On Wed, Jul 30, 2008 at 10:35:49PM -0400, Michael Shuey wrote:
> Thanks for all the tips I've received this evening.  However, I figured out 
> the problem late last night. :-)
> 
> I was only using the default 8 nfsd threads on the server.  When I raised 
> this to 256, the read bandwidth went from about 6 MB/sec to about 95 
> MB/sec, at 100ms of netem-induced latency.

So this is yet another reminder that someone needs to implement some
kind of automatic tuning of the number of threads.

I guess the first question is what exactly the policy for that should
be?  How do we decide when to add another thread?  How do we decide when
there are too many?

--b.

^ permalink raw reply	[flat|nested] 22+ messages in thread

* Re: high latency NFS
  2008-07-31  3:15       ` J. Bruce Fields
@ 2008-07-31  7:03         ` Neil Brown
  2008-08-01  7:23           ` Dave Chinner
  0 siblings, 1 reply; 22+ messages in thread
From: Neil Brown @ 2008-07-31  7:03 UTC (permalink / raw)
  To: J. Bruce Fields
  Cc: Michael Shuey, Shehjar Tikoo, linux-kernel, linux-nfs, rees, aglo

On Wednesday July 30, bfields@fieldses.org wrote:
> > 
> > I was only using the default 8 nfsd threads on the server.  When I raised 
> > this to 256, the read bandwidth went from about 6 MB/sec to about 95 
> > MB/sec, at 100ms of netem-induced latency.
> 
> So this is yet another reminder that someone needs to implement some
> kind of automatic tuning of the number of threads.
> 
> I guess the first question is what exactly the policy for that should
> be?  How do we decide when to add another thread?  How do we decide when
> there are too many?

Or should the first question be "what are we trying to achieve?"?

Do we want to:
    Automatically choose a number of threads that would match what a
      well informed sysadmin might choose
or
    regularly adjust the number of threads to find an optimal balance
      between prompt request processing (minimal queue length),
      minimal resource usage (idle threads waste memory)
    and not overloading the filesystem (how much concurrency does the
        filesystem/storage subsystem realistically support.

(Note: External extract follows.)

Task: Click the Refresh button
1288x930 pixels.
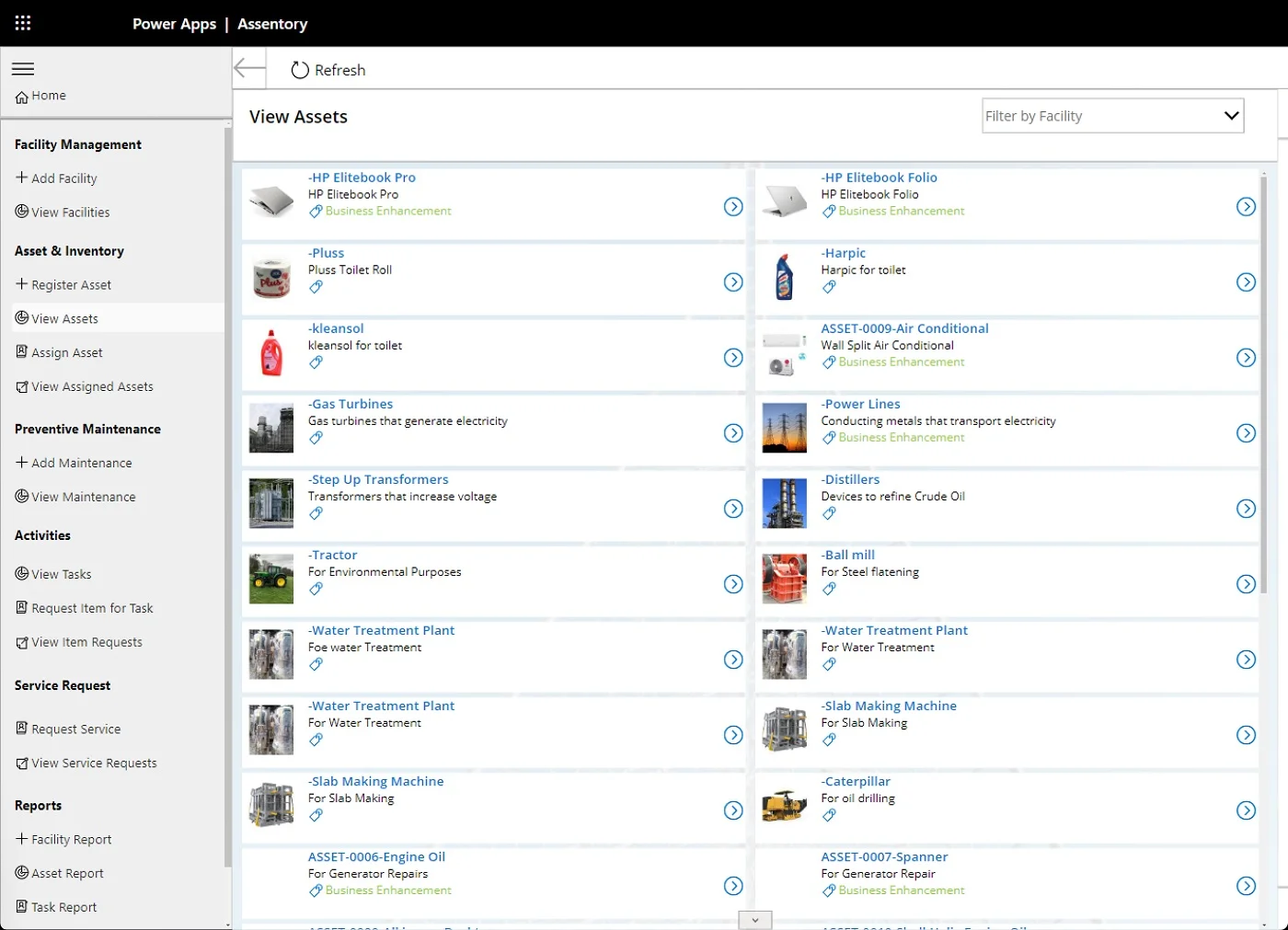Action: point(328,70)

And then we need to think about how this relates to NUMA situations
where we have different numbers of threads on each node.


I think we really want to aim for the first of the above options, but
that the result will end up looking a bit like a very simplistic
attempt at the second.  "simplicitic" is key - we don't want
"complex".

I think that in the NUMA case we probably want to balance each node
independently.

The difficulties - I think - are:
  - make sure we can handle a sudden surge of requests, certainly a
    surge up to levels that we have previously seen.
    I think the means we either don't kill excess threads, or
    only kill them up to a limit: e.g. never fewer than 50% of
    the maximum number of threads
  - make sure we don't create too many threads if something clags up
    and nothing is getting through.  This means we need to monitor the
    number of requests dequeued and not make new threads when that is
    zero.
 

So how about:
  For each node we watch the length of the queue of
  requests-awaiting-threads and the queue of threads
  awaiting requests and maintain these values:
    - max number of threads ever concurrently running
    - number of requests dequeued
    - min length request queue
    - min length of thread queue

  Then every few (5?) seconds we sample these numbers and reset them
     (except the first).
     If 
        the min request queue length is non-zero and 
        the number of requests dequeued is non-zero
     Then
        start a new thread
     If
        the number of threads exceeds half the maximum and
        the min length of the thread queue exceeds 0
     Then
        stop one (idle) thread

You might want to track the max length of the request queue too and
start more threads if the queue is long, to allow a quick ramp-up.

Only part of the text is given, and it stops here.